Emotional ability or emotional intelligence is the ability to assess, identify and control the emotions of oneself. It is also the ability to recognize the impact of your own emotions upon your behavior and be aware of the emotions of others around you (Rosete, & Ciracohhi, 2001). This is not always an easy task. It is a skill you have to work at constantly. Combine these sentences to make a direct comment. Since the brain tends to go into fight or flight mode quickly and easily, we have to figure out a strategy on how to think before we react. Reacting is instinctual and a way to combat an instinctual reaction is to hone your awareness of your own emotional state (Rosete, & Ciracohhi, 2001). Knowing what events may trigger an emotional response will help you to be able to manage a reaction, manage your responses and move from being reactive to proactive. Several years ago I worked at a social service agency and had trouble with my supervisor.

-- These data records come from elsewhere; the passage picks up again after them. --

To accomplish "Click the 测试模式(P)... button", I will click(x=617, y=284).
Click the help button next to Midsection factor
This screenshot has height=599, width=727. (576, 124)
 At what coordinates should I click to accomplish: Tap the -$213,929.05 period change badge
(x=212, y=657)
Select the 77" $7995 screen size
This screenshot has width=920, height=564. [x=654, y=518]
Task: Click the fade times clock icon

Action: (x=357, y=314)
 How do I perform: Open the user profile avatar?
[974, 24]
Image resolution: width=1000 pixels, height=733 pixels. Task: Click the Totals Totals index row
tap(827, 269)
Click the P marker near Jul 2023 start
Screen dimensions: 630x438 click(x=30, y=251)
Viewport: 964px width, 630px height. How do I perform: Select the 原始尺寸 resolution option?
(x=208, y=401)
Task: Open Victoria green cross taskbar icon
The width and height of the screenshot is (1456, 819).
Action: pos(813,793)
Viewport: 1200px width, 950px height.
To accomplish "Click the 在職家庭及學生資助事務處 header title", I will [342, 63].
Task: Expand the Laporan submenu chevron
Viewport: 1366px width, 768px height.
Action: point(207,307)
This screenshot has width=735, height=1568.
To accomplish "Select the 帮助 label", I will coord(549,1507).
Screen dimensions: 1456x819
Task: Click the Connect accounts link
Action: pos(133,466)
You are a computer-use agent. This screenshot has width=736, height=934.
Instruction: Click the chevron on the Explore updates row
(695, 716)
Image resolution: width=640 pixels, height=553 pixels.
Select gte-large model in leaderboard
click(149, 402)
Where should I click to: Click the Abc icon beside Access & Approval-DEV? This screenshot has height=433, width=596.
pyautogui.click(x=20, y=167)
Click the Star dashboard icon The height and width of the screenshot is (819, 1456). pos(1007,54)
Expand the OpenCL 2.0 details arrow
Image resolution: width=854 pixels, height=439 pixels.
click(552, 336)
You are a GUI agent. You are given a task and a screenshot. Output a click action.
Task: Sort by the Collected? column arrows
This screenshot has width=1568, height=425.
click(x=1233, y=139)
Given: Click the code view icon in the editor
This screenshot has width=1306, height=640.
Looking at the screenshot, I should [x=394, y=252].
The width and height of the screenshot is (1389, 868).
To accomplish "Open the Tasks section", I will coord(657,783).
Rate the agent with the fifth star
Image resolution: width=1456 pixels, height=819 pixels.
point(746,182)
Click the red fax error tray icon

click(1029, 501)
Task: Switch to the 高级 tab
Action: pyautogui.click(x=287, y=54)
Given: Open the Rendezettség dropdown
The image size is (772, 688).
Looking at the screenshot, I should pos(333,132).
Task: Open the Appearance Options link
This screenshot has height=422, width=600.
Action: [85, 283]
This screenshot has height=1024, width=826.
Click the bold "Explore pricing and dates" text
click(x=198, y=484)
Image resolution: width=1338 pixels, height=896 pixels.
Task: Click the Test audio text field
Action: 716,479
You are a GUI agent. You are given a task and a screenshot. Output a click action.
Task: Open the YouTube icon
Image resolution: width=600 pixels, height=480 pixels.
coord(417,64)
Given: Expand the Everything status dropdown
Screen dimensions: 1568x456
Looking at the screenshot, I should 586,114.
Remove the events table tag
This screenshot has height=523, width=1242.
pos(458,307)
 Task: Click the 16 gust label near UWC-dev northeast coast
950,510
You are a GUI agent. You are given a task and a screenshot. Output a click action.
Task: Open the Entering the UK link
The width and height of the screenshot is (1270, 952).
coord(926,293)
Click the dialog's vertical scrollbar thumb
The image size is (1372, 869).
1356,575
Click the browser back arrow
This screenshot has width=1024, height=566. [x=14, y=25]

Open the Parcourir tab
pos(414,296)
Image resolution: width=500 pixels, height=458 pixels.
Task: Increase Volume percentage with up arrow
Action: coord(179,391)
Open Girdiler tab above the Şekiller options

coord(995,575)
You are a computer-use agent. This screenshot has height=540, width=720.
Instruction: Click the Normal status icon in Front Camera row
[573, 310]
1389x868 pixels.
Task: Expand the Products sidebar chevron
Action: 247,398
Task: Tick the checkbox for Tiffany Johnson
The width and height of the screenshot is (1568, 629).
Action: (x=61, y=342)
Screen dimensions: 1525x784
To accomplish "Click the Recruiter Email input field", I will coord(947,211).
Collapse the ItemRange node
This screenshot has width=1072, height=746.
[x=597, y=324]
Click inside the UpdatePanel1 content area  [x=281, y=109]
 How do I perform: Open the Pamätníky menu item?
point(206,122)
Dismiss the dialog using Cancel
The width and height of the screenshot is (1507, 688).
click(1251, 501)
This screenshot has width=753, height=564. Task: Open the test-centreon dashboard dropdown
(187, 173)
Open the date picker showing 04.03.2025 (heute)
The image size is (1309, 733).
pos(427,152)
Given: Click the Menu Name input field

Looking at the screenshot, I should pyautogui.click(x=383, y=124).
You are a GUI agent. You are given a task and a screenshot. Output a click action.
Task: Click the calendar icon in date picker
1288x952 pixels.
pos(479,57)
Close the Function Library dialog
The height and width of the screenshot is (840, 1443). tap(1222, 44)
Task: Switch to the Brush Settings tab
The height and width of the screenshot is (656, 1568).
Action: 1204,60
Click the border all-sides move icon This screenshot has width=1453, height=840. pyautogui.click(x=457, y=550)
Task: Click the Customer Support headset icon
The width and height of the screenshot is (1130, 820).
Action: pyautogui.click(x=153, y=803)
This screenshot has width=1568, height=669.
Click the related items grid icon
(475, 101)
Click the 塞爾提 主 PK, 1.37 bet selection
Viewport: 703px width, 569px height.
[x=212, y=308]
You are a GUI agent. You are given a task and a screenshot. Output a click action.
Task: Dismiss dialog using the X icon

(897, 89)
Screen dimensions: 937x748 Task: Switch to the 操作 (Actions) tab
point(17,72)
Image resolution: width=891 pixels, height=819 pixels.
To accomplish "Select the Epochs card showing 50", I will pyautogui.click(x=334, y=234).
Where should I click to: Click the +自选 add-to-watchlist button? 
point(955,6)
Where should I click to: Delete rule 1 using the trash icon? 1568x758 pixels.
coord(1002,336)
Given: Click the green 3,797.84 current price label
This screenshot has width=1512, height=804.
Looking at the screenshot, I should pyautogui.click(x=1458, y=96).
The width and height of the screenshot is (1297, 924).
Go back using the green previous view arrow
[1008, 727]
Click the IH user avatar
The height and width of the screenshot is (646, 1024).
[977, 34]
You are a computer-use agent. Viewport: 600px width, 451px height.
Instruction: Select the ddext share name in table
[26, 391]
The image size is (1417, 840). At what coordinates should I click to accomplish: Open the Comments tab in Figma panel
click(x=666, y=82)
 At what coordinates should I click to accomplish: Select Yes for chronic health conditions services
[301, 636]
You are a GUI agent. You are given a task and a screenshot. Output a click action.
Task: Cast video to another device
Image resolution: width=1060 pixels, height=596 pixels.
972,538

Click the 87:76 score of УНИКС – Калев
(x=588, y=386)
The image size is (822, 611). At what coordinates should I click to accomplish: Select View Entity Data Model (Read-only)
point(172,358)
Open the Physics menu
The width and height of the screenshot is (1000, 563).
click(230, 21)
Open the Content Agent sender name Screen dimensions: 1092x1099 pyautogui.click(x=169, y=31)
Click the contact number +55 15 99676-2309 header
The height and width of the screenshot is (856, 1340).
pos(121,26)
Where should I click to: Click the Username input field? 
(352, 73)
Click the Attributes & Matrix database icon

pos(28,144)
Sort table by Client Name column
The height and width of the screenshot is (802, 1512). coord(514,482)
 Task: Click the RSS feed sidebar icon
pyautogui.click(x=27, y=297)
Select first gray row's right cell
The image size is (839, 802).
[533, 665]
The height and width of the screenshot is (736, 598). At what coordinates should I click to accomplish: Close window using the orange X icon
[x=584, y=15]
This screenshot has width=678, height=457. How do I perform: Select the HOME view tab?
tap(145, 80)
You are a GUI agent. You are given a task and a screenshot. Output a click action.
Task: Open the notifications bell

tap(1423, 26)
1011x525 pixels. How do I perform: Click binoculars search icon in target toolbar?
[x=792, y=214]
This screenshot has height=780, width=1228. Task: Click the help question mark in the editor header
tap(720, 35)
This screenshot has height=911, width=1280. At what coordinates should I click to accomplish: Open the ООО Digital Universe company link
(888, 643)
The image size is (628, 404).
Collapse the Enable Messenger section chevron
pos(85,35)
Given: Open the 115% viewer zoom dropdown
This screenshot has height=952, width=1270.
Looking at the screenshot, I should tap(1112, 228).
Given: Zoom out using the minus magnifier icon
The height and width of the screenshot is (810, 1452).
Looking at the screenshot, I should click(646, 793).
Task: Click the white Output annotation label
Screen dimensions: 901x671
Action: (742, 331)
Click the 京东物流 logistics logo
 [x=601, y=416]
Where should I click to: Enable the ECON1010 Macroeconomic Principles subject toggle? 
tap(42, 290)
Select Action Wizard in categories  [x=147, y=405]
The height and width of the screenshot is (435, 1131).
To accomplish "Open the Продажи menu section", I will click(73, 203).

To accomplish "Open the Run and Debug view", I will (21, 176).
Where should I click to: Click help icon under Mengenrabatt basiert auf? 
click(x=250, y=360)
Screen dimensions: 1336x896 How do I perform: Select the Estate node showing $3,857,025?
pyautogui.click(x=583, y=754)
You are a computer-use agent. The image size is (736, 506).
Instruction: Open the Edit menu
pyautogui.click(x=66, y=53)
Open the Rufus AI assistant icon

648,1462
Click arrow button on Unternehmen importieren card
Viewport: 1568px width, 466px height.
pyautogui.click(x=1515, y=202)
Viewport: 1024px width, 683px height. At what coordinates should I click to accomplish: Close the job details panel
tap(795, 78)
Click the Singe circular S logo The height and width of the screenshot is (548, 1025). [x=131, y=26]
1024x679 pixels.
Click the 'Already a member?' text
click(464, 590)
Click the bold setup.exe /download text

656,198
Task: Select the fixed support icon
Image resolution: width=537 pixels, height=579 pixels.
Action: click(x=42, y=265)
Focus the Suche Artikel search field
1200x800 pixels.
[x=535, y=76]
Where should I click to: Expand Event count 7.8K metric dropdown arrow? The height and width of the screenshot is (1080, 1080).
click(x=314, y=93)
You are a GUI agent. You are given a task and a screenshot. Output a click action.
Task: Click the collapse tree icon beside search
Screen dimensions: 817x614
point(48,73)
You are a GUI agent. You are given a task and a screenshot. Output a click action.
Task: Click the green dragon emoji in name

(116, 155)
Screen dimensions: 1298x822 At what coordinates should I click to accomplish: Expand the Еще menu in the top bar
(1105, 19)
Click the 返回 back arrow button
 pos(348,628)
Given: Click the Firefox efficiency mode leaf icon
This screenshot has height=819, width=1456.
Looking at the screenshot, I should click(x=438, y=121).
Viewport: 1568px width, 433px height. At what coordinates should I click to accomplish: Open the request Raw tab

She was a chronic and consistent micromanager and always interrupted my tasks to assign another task that was menial and mundane. She would give me a project to work on and then check in on me constantly to see how it was going and how far along I had come. It drove me insane! I became so unnerved and agitated at her behavior that she provoked me to shut down and I became completely defiant. One task she gave me was so completely unnecessary that I flatly refused. I was stressed and highly emotional. I told her that task was a time waster and I’m not going to do that task or anything else until she treated me with respect and stop micro managing me. I was angry, shaking and crying. She immediately went to HR and told them I was defiant, angry and verbally abusive.
I knew that wasn’t the case: I had just had enough. I agree to mediation with someone from the HR department whom I trusted to provide me with a fair mediation. If members of the team respect the lead negotiator, the process is manageable (lecture 8). Before the mediation, I tried to pull myself together so that I wouldn’t be so emotional during the meeting. I knew I wouldn’t have as much credibility if I was visibly too emotional. I tried to practice some self-management for the meeting. I wanted to focus on strategies for control of my motion and my emotional impulses (Mason, 2010). This was to no avail. I was so infuriated by the behavior of my supervisor that I completely broke down in mediation.
I tried to suppress anger but it came out in my tears. I was an emotional wreck and knew that my emotions were too far gone to try and control at this point. In spite of everything, the mediation went well and we worked on some strategies that would have allowed me more freedom while giving my supervisor the assurance that the task would be done. Unbeknownst to them, I packed up and walked out at lunchtime and never returned.
I knew that I would never be able to forge ahead after that day with any amount of dignity or respect after such an emotional breakdown and didn’t even want to try. We all have emotions that influence our response to the world around but when employees have a high competence of emotional intelligence they have the ability to manage emotions and not let them influence their responses to their environment (Mason, 2010). People don’t follow those who can’t control their emotions and those kind of workers generally make for poor employees and poor leaders.
Mason, K. (2010, December 5). Why is emotional intelligence important in the business workplace? .The Thriving Small Business, 2-4. Rosete, D., & Ciracohhi, J. (2001). Emotional intelligence and its relationship to workplace performance outcomes of leadership effectiveness .Leadership & Organization Development Journal ,26(5), 288-296.